Tuesday, January 12, 2010

Ok, let's try this again...

Now I know that it has been a LONG time between my blog posts but I got so wrapped up in teaching and sleeping that my time always seemed to be slipping away. Don't get me wrong, I still feel like I have no time, or not enough of it I should say, however the difference is about priorities and doing what makes me happy. Well I love being surrounded by others and being social and having amazing relationships but, unfortunately, many of my loved ones are not with me right now and that is why it makes sense to write this blog. I figure it is a way for people who cannot be here with me to still know what I experience, it's a way for me to share myself with others, and writing about what I see on a daily basis and the emotional rollercoaster that is life in Indianapolis is healthy.


One of the reasons I did not start this sooner was because I honestly didn't know where to begin. How do I start to spill my guts about the important things that are going on in my life without being overly cynical or depressing? Well folks, I now know the answer. This blog will center around the ridiculous comments that my students make which, on the surface, are hilarious and make my life so much more entertaining but if you look deeper these comments reveal a lot about the students and are applicable to life outside the classroom. So that's my story....and I'm sticking to it. Sorry that this post is going to be pretty long but just grin and bear it...


Quote Number 1: "Michael, when we graduate and live together, new rule: no girls over, we cannot be having any babies!" - TF This quote came during a lesson we were doing on the financial reasons to go to college. We laid out all the things you would have as monthly expenses and the kids saw very quickly how money can just disappear...like that! TF's outburst in class was absolutely the icing on the cake because at least the students are realizing some sort of life lesson.


I have had countless conversations with students about their procreation (yes, I did just use that word) habits and the habits of others they know and....let me tell you, it is shocking! If I fell into the "norm" that these kids experience I should have an 8 year-old by now; some of my students' moms are 29! (I am teaching high schoolers btw) I have had students tell me that they were going to miss my class period because they had to go take a pregnancy test or that, at 14 years old, condoms cramp their style and it doesn't matter if they father a child because they could just leave the state. And then there was the cherry on top when I found out one of my girls was pregnant and the reason another one had been missing was because she was out having her baby! WTF!?!
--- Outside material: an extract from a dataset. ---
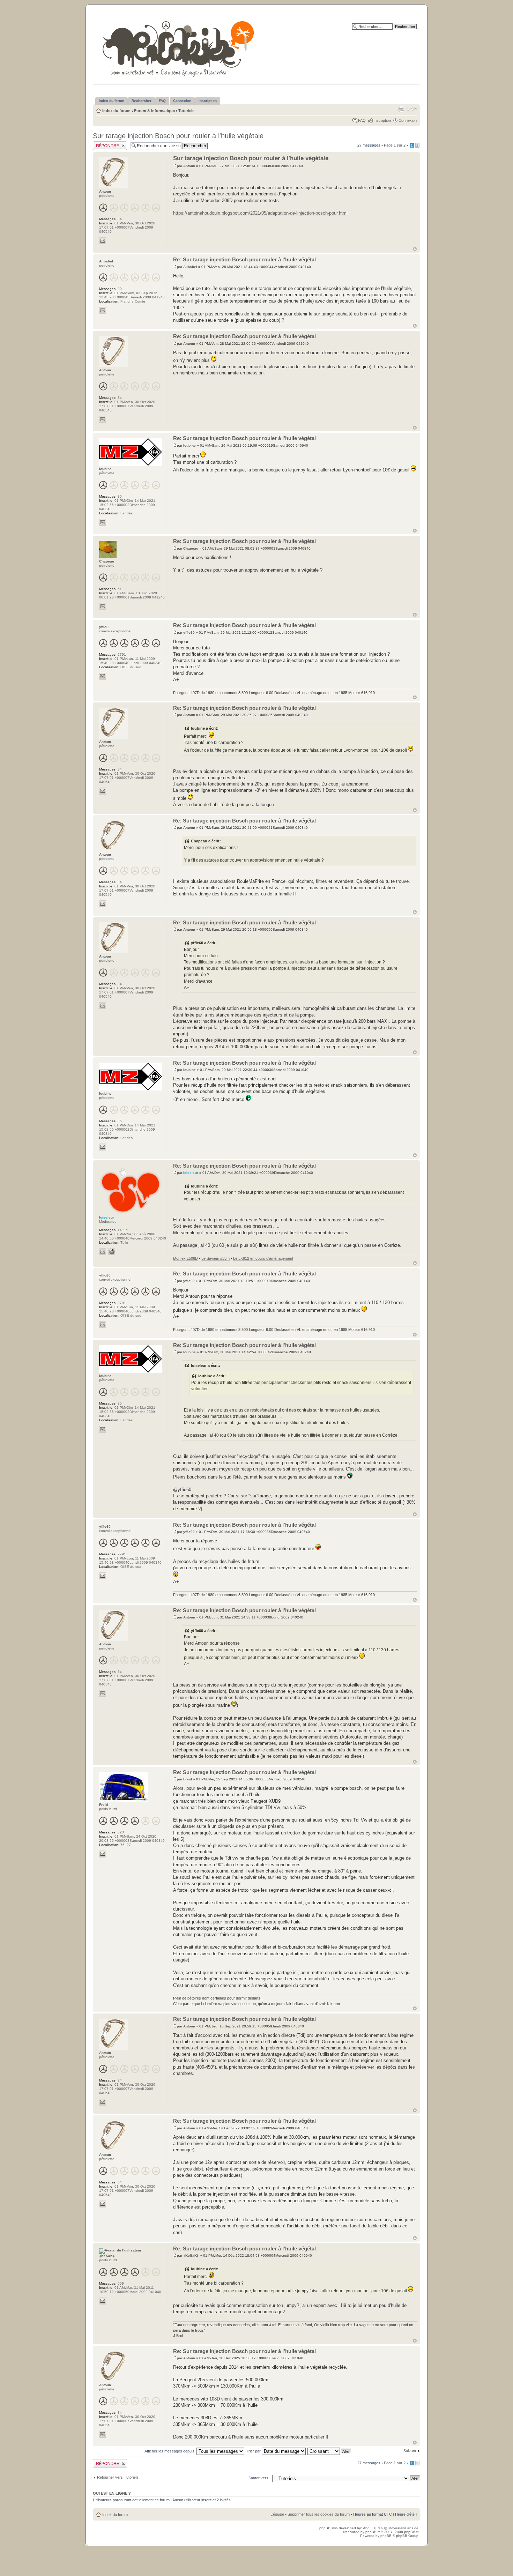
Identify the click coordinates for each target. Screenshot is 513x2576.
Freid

I have never considered myself a role model and I think it is particularly interesting that I ended up teaching a "life skills" class, since I feel like a hot mess most of the time. However, in this respect I think I can serve as an example of someone who does not align with their cultural norm. I am 23 years old, have no children, no fiance/husband, and have not come close to marriage...what is wrong with me? I like the fact that I don't make sense to these students, that I don't fit into how they thought the world operated, and that I might mess with their heads a little bit. Because, honestly, they mess with my world, haha. Any relationship you have in life shouldn't be one-sided and everyone needs to bring something new to the table; something that challenges you, adds to your life, etc. It's nice to know that my new student-teacher relationships are mutually beneficial.